Mel Rilstone

Personal information
- Full name: Thomas Melville Rilstone
- Born: 12 January 1918 Wallaroo Mines, South Australia
- Died: 3 March 2009 (aged 91) Welland, Ontario, Canada
- Batting: Left-handed
- Bowling: Leg spin
- Role: Batsman

International information
- National side: Canada;

Career statistics
| Competition | First-class |
| Matches | 3 |
| Runs scored | 54 |
| Batting average | 18.00 |
| 100s/50s | 0/0 |
| Top score | 38 |
| Balls bowled | 184 |
| Wickets | 0 |
| Bowling average | – |
| 5 wickets in innings | – |
| 10 wickets in match | – |
| Best bowling | – |
| Catches/stumpings | 0/– |
- Source: CricketArchive, 25 March 2009

= Mel Rilstone =

Thomas Melville Rilstone (12 January 1918 – 3 March 2009) was an Australian born Canadian cricketer. A left-handed batsman and leg spin bowler, he played for the Canada national cricket team in the 1950s.

==Biography==
Born in South Australia in 1918, Mel Rilstone emigrated to Canada in 1942 as part of the Commonwealth Air Training Plan, and eventually became a pilot, serving in World War II.

Originally settling in Montreal, he was considered as a natural athlete, and excelled at cricket. He first represented Canada in 1951, during a tour of the country by the Marylebone Cricket Club. After playing against them for Quebec in early August, he made his debut for the national side later that month, playing against the MCC at Stanley Park.
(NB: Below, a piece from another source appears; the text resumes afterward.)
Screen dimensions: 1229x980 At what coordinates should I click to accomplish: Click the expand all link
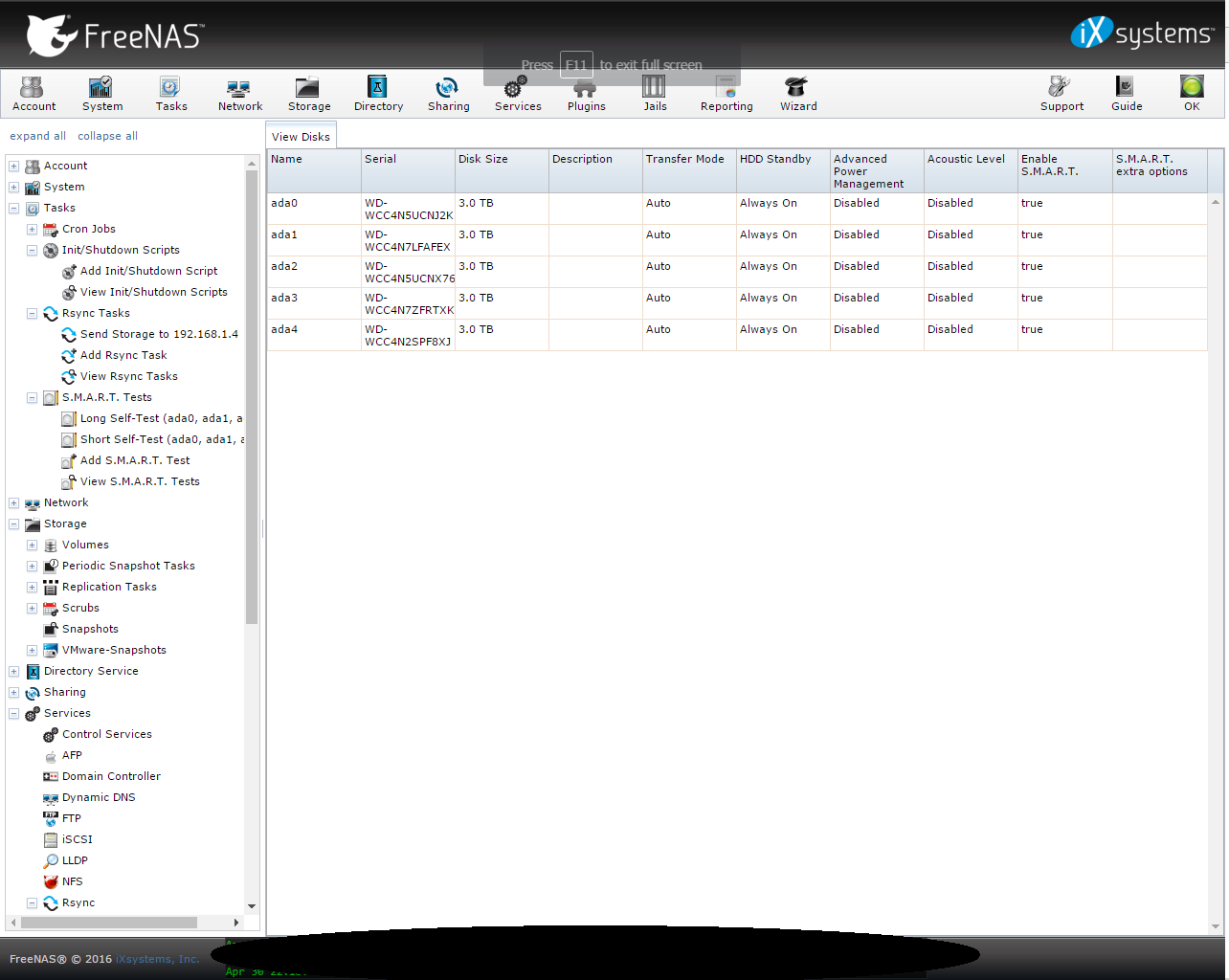(37, 136)
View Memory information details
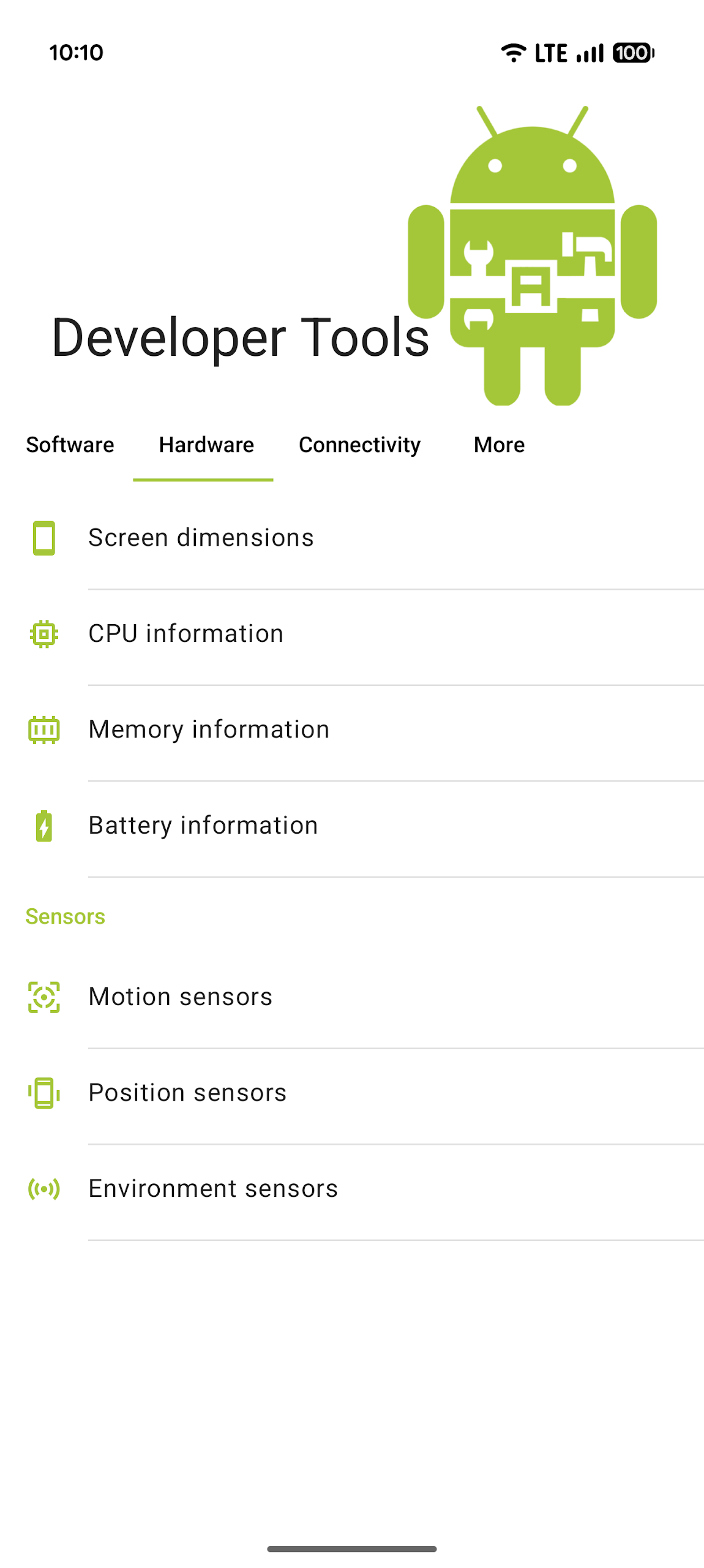 click(209, 729)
After a second match for Canada against the MCC in Calgary, he made his first-class debut in September, playing for Canada against the MCC at the Toronto Cricket, Skating and Curling Club.

In 1952, he played for Canada against the USA and in 1954 toured England with the Canadian side, playing two more first-class matches - against Essex and Warwickshire. In a match against the MCC at Lord's he took the wicket of former England captain Gubby Allen in the first innings and then took the final wicket in the second innings as Canada won by 13 runs.

He holds an unenviable record in Canadian cricket - the most runs conceded off a single over. In 1953, playing for the Montreal Cricket Association against the Ottawa Valley Cricket Council, he conceded 34 runs off one over.

He eventually moved to the Niagara area in 1983, and died in Welland Hospital in March 2009.

==Personal life==
He was married twice and had four children and five grandchildren. He was a member of the Sawmill Golf Club for 25 years, and was a fan of the Toronto Blue Jays.